The 9th Circuit panel first addressed the standing of the deputy clerk, Isabel Vargas, and rejected standing on a narrower ground than Walker applied. The panel, simply noting that Vargas was an appointee of the county clerk, wrote, “whatever ‘significant protectable interest’ may exist in those duties and powers is an interest belonging to the principal, not the deputy.” The panel left open the possibility that a different analysis would be undertaken if the county clerk had stepped forward to appeal the trial court ruling.

The panel was, however, dismissive of the claims to standing by the county and its Board of Supervisors, observing that marriage is a state law question, not an issue of local law, and that these local government intervenors failed to present evidence they had any tangible stake in the outcome of the case.

Although the federal appeals panel referred the question of the Proponents’ standing to the California Supreme Court, that bench is under no obligation to accept it or to respond to it in the formulation it was presented. The state high court could also ask both parties to prepare briefs on the standing issue, something that could stretch out for months.

One would hope that with constitutional rights at stake, the California court would move expeditiously, whatever direction it takes.

As a longtime legal observer and analyst, I have no feel for how this issue should be answered as a matter of California law, but, as a purely political matter, I have sympathy for the argument that somebody needs to have standing to appeal. A majority of the voters approved Proposition 8, and it appears unseemly that the votes of millions should be cast aside by a single federal district judge without any possibility of appellate review. A basic proposition of American jurisprudence is that a losing party at trial has a right to at least one appeal of their case.

It is altogether possible that the California Supreme Court will take the position that in default of an appeal by the named defendants, Proponents should be allowed to appeal as representative of the voters who approved their initiative.

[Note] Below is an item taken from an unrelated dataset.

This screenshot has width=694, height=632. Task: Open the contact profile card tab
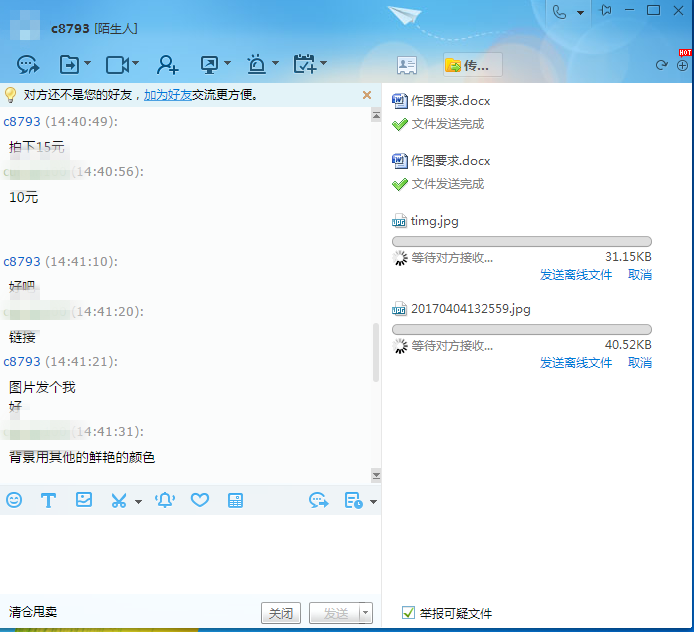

Regarding his decision not to recuse himself, Judge Reinhardt explained that the circuit’s administration automatically refrains from assigning him to panels in cases where the ACLU of Southern California is a party or representing a party. The ACLU filed no briefs in the appellate portion of this case, and merely signed on to an amicus brief at the trial level before Judge Walker. At the only meeting the group had with the plaintiffs, it, along with other leading LGBT rights organizations, urged them not to file the case. When the newly formed American Foundation for Equal Rights announced the litigation in 2009, most establishment gay groups felt it was not yet time to raise the marriage issue in the federal judiciary, as opposed to state courts around the county.

Reinhardt did not see the necessity to recuse from a case just because his wife heads an organization that has a public position on the issue at stake. The circuit’s conflict of interest rules speak in terms of an actual “interest” in a case, which is usually taken to mean a personal, tangible interest, not just an opinion, even if publicly expressed.

“My wife’s views, public or private, as to any issues that may come before this court, constitutional or otherwise, are of no consequence,” he wrote. “She is a strong, independent woman who has long fought for the principle, among others, that women should be evaluated on their own merits and not judged in any way by the deeds or position in life of their husbands (and vice versa). I share that view and, in my opinion, it reflects the status of the law generally, as well as the law of recusal, regardless of whether the spouse or the judge is the male or the female.”

Reinhardt pointed out that the ACLU of Southern California has taken positions on a host of issues that have come before the 9th Circuit; he has recused himself only where his wife’s group is a party or represents a party in the case.